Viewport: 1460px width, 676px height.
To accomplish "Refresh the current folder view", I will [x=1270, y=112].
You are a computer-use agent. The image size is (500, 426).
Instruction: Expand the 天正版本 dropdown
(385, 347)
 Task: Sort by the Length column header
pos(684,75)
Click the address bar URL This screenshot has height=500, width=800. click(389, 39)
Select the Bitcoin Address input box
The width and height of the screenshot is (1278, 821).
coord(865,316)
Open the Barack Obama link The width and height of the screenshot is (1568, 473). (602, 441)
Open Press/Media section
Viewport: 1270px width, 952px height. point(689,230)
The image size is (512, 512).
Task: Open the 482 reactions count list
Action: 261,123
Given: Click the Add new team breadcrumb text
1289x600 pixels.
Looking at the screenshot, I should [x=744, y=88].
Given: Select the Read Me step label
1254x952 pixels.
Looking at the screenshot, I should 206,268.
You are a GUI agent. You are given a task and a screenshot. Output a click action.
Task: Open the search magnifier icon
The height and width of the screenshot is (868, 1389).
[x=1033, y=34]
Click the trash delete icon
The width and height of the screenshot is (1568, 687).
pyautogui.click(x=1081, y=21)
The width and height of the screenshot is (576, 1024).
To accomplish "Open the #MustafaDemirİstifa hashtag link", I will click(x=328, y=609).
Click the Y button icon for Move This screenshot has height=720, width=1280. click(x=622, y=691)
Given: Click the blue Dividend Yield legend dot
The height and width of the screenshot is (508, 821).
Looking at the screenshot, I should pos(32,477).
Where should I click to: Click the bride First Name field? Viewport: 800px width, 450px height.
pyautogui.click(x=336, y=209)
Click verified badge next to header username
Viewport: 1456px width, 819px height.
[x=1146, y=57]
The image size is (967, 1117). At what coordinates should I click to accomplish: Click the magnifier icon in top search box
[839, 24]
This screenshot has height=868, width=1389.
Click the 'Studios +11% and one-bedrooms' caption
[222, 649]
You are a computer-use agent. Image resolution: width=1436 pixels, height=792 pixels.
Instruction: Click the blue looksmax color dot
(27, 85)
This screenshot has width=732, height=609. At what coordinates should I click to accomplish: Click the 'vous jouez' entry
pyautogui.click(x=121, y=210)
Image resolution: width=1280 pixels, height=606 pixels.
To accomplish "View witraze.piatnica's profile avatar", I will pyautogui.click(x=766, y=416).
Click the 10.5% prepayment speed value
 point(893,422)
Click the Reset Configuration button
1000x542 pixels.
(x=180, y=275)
# # # # #
Check every line of the entries above, and copy those that carry the string "agent".

RESPONSE:
You are a computer-use agent. The image size is (500, 426).
You are a GUI agent. You are given a task and a screenshot. Output a click action.
You are a computer-use agent. Image resolution: width=1436 pixels, height=792 pixels.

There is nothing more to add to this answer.